- Directed by: Robert F. McGowan
- Written by: Carl Harbaugh Hal Roach H. M. Walker Hal Yates
- Produced by: F. Richard Jones Hal Roach
- Starring: George McFarland Matthew Beard Jerry Tucker Tommy Bond Emerson Treacy Gay Seabrook Franklin Pangborn Stan Laurel Oliver Hardy
- Cinematography: Francis Corby
- Edited by: William H. Terhune
- Music by: Marvin Hatley Leroy Shield
- Distributed by: Metro-Goldwyn-Mayer
- Release date: October 28, 1933;
- Running time: 18' 14"
- Country: United States
- Language: English

= Wild Poses =

Wild Poses is short subject in the Our Gang (The Little Rascals) series.
It was produced and directed by Robert F. McGowan for Hal Roach Studios and first released on October 28, 1933 by Metro-Goldwyn-Mayer. It was the 125th Our Gang short to be released.
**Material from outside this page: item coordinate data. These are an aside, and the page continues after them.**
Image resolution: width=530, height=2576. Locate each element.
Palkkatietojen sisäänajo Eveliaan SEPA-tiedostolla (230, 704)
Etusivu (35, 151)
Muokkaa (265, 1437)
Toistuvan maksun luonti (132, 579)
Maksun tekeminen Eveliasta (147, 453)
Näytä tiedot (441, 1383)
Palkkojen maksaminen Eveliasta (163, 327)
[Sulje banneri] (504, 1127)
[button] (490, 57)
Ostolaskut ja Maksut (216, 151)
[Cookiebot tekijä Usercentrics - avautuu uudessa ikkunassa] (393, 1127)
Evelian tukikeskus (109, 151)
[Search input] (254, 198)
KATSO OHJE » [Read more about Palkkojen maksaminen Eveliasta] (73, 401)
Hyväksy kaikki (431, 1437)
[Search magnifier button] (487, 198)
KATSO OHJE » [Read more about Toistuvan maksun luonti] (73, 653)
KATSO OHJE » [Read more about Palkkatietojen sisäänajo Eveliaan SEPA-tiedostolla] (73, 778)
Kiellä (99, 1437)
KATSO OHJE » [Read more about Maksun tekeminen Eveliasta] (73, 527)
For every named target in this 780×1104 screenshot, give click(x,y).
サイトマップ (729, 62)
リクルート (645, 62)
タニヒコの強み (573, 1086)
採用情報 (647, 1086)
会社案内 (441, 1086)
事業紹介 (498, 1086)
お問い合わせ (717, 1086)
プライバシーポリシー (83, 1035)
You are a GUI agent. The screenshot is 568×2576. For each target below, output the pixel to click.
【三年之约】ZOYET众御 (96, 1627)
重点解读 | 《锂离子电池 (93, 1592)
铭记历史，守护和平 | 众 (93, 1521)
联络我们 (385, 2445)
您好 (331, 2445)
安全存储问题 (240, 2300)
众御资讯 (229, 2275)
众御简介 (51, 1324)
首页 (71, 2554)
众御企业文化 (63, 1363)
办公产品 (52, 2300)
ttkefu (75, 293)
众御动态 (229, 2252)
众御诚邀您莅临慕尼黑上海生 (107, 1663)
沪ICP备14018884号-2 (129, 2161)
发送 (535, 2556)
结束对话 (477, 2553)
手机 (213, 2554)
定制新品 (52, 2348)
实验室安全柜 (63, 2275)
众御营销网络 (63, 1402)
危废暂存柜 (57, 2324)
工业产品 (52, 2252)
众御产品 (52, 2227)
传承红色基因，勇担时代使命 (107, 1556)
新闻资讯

A sequel to the previous Our Gang short, Bedtime Worries, Wild Poses features a brief cameo by Laurel & Hardy.

== Plot ==
Otto Phocus (Franklin Pangborn) is a haughty photographer hellbent on taking a formal portrait of a terrified Spanky (George McFarland). The little guy has been told by the gang that Phocus plans to "shoot" him; thinking the camera is a cannon. This leads Spanky to avoid having his picture taken, and his habit of punching Phocus in the face with regularity.

Phocus serves as Spanky's foil in other ways as well. He tries to get Spanky to pose with an exaggerated sweet smile on his face; when Spanky sees Phocus' ridiculous grimace he turns to his Dad (Emerson Treacy) and says, "Hey Pop, do you see what I see?" Later, when Spanky's friends have filled the rubber shutter bulb with water, and Phocus squeezes it, squirting Spanky's Dad with water, his Mom (Gay Seabrook) tells Spanky, "That's how they take watercolor pictures."
Finally, after having successfully taken Spanky's picture, Phocus discovers the gang exposed his photographic plates, rendering "all my lovely work for nothing!". Spanky responds to the photographers request for "one more bust" with a punch in the nose before his family leaves the studio in disgust.

==Cast==

===The Gang===
- George McFarland as Spanky
- Matthew Beard as Stymie
- Tommy Bond as Tommy
- Jerry Tucker as Jerry
- Georgie Billings as Darby

===Additional cast===
- Gay Seabrook as Gay, Spanky's mother
- Emerson Treacy as Emerson, Spanky's father
- Franklin Pangborn as Otto Phocus, the portrait photographer
- Georgie Billings as Georgie
- Stan Laurel and Oliver Hardy as Babies
- George Stevens, Jr. as Role unknown (scenes deleted)

== Laurel and Hardy cameo ==
At the beginning of the film, a salesman is seen soliciting Otto Phocus' services throughout a residential neighborhood. At one home, he tells a housewife that she has "two of the most photogenic children" he has ever seen.

The camera cuts to reveal the woman's two children, portrayed in a brief cameo by Laurel and Hardy, dressed in baby clothes and using giant sets from their short Brats (1930). Laurel and Hardy briefly fight over a baby bottle, until Laurel eye-pokes Hardy and emerges victorious as the scene transitions to set the main plot in motion.

==Notes==
Wild Poses was the last Our Gang short directed by Robert McGowan until 1936's Divot Diggers. The entire film employs background music again, now a mix of Leroy Shield recordings and other studio recordings. The film was done with a feel of a sitcom and focuses again around Spanky. The rest of gang, now only three children (Georgie Billings plays a kid Darby who is with his mom and not part of the gang) basically is in the background throughout the episode, though unlike Bedtime Worries, they do not appear to be homeless.